Degradation mechanisms of nanoparticle-based drug delivery systems : the case of polymer conjugate and metal-organic framework

Controlled drug delivery technology has improved medical treatment. A drug delivery system (DDS) should transport and deliver the active molecules progressively with time and at the determined location in the patient body. Nanoparticle-based DDSs have promising abilities to overcome the physiochemical properties of the drug and bypass biological barriers, yielding complete control of the drug delivery process. Nonetheless, the degradation and reactions of nanomaterials in biological media are still burning questions hampering the clinical translation of nanoparticles (NPs). Here, we investigate the degradation process in biological-mimicking media of two types of nanocarriers made of polymer and metal-organic framework. Various characterization techniques are used with a particular focus on nuclear magnetic resonance (NMR) spectroscopy.

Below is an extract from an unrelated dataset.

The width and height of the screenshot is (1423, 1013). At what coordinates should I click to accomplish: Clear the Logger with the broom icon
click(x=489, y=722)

First, we described a new approach to preparing polymer-drug conjugate NPs and studied their degradation. Following base-catalyzed ester hydrolysis and bulk erosion, poly(lactic acid)-itaconate PLA-ITA NPs at physiological pH degraded into different oligomers of lactate and itaconate. Liquid NMR spectroscopy and mass spectrometry determined the nature and quantity of water-soluble reaction products and residual polymer. Electron microscopy gave information on the size and morphology of NPs during their degradation. The discovery of slow degradation, hence slow drug release of PLA-ITA NPs, gives suggestions for better design of pH-responsive DDSs.

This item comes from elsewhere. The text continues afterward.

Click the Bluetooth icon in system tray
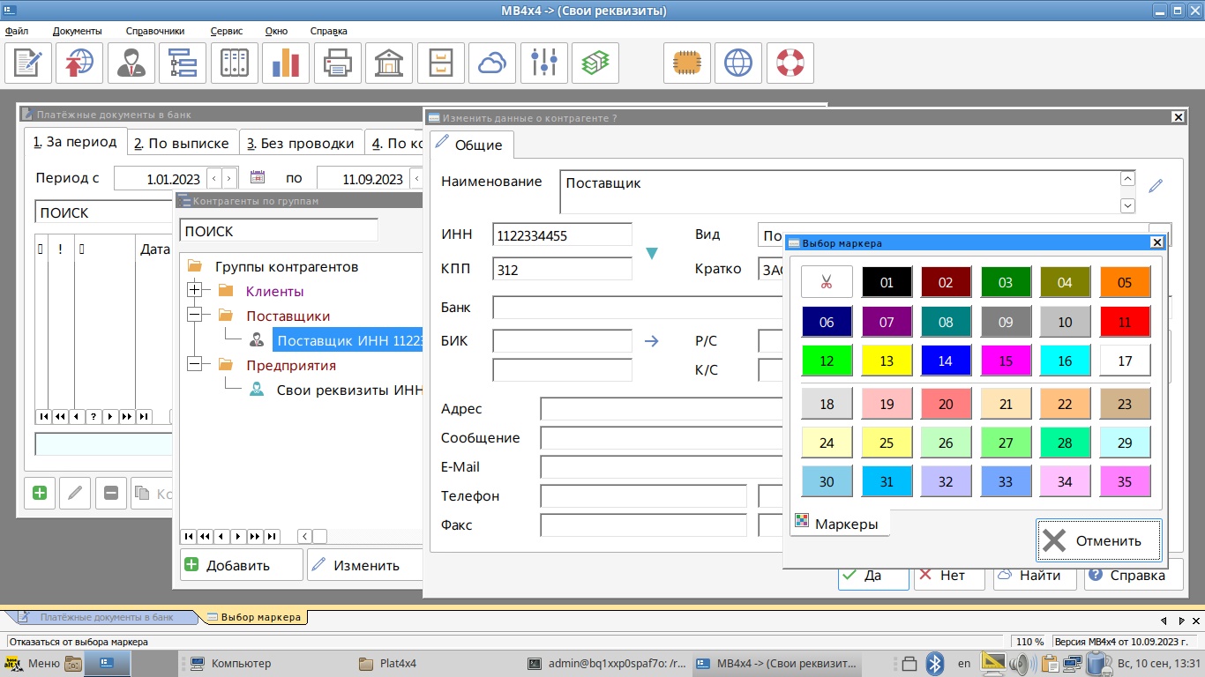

Second, we conducted an in-depth investigation on the degradation of two nanoMOFs (metal-organic framework NPs), nanoMIL-100(Al) and nanoMIL-100(Fe), in phosphate buffer at pH 7.4. Using a multiscale analysis, we found a stepwise degradation mechanism in which phosphate successively substitutes water and trimesate ligand of nanoMOF, leading to the formation of aluminum/iron phosphate and the release of free trimesate ligands. The role of phosphate was proved by liquid NMR and X-ray photon electron spectroscopy. The degraded nanoMIL-100 particles were analyzed by solid NMR and X-ray absorption near edge (XANES) spectroscopy. Furthermore, the size, morphology, and surface roughness of MIL-100 NPs were monitored during degradation by small-angle X-ray scattering (SAXS) and electron microscopy (TEM and SEM), supporting information on different erosion processes of aluminum- and iron-based MOFs. The molecular motions of water in the nanoMOF aqueous suspension were studied by NMR relaxometry to probe how the degradation changes the interior and exterior surface of nanoMOF. Additionally, the degradation of drug-loaded and surface-coated nanoMOF with phosphate-bearing molecules was demonstrated as a function of metal-ligand complexing strength. The obtained knowledge about nanoMIL-100 degradation contributes to nanoMOF chemistry and lays the basis for further degradation study in complex scenarios.
Finally, an in situ NMR spectroscopy method was set up to track the degradation of NPs without separating them from their suspension. It delivered both qualitative and quantitative information about the nanoMIL-100(Al) degradation. The kinetics of liquid-phase trimesate release and solid-phase trimesate loss were simultaneously determined. Coordination of aluminum with phosphate was also detected, consistent with the proposed degradation mechanism. The established method was then applied to the paramagnetic nanoMIL-100(Fe) and the drug-loaded nanoMIL-100(Al). The presented in situ NMR method offers an option for accurate characterization of NPs’ dynamic processes without altering the reaction medium.
Overall, the blend of analytical methods used in this thesis contributed some knowledge on the degradation mechanisms of polymer and metal-organic framework materials, along with examples of using NMR spectroscopy to characterize DDSs.